**Exercise objective:** Print every line below that comes at or after the line containing "Image resolution: width=925", exactly as written.

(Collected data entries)
----
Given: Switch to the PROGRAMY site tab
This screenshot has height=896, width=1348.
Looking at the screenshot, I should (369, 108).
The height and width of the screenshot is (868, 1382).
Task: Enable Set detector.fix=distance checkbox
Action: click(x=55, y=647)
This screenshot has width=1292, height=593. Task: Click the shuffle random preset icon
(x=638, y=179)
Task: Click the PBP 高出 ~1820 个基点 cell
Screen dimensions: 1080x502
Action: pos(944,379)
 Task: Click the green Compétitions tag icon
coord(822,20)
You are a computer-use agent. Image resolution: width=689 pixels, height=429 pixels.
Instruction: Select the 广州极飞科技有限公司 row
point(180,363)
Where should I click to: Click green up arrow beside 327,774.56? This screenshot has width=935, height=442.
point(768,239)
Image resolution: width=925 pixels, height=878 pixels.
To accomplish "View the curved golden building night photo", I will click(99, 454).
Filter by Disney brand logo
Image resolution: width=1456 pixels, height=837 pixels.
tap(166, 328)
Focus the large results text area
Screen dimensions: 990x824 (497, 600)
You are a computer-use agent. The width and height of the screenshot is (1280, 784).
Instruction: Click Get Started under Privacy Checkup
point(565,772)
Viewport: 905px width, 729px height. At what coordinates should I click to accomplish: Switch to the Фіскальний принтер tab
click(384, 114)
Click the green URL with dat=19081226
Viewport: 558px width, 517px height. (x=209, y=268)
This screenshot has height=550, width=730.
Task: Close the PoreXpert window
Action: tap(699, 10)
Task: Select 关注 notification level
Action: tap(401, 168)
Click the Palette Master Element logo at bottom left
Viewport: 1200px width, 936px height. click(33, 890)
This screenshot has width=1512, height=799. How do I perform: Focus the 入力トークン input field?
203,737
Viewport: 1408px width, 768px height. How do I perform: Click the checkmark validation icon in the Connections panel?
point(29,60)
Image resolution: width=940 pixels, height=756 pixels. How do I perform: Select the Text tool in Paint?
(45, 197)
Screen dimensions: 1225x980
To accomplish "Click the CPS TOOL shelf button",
----
**Reply:**
Image resolution: width=925 pixels, height=878 pixels.
To accomplish "View the curved golden building night photo", I will click(99, 454).
Filter by Disney brand logo
Image resolution: width=1456 pixels, height=837 pixels.
tap(166, 328)
Focus the large results text area
Screen dimensions: 990x824 (497, 600)
You are a computer-use agent. The width and height of the screenshot is (1280, 784).
Instruction: Click Get Started under Privacy Checkup
point(565,772)
Viewport: 905px width, 729px height. At what coordinates should I click to accomplish: Switch to the Фіскальний принтер tab
click(384, 114)
Click the green URL with dat=19081226
Viewport: 558px width, 517px height. (x=209, y=268)
This screenshot has height=550, width=730.
Task: Close the PoreXpert window
Action: tap(699, 10)
Task: Select 关注 notification level
Action: tap(401, 168)
Click the Palette Master Element logo at bottom left
Viewport: 1200px width, 936px height. click(33, 890)
This screenshot has width=1512, height=799. How do I perform: Focus the 入力トークン input field?
203,737
Viewport: 1408px width, 768px height. How do I perform: Click the checkmark validation icon in the Connections panel?
point(29,60)
Image resolution: width=940 pixels, height=756 pixels. How do I perform: Select the Text tool in Paint?
(45, 197)
Screen dimensions: 1225x980
To accomplish "Click the CPS TOOL shelf button",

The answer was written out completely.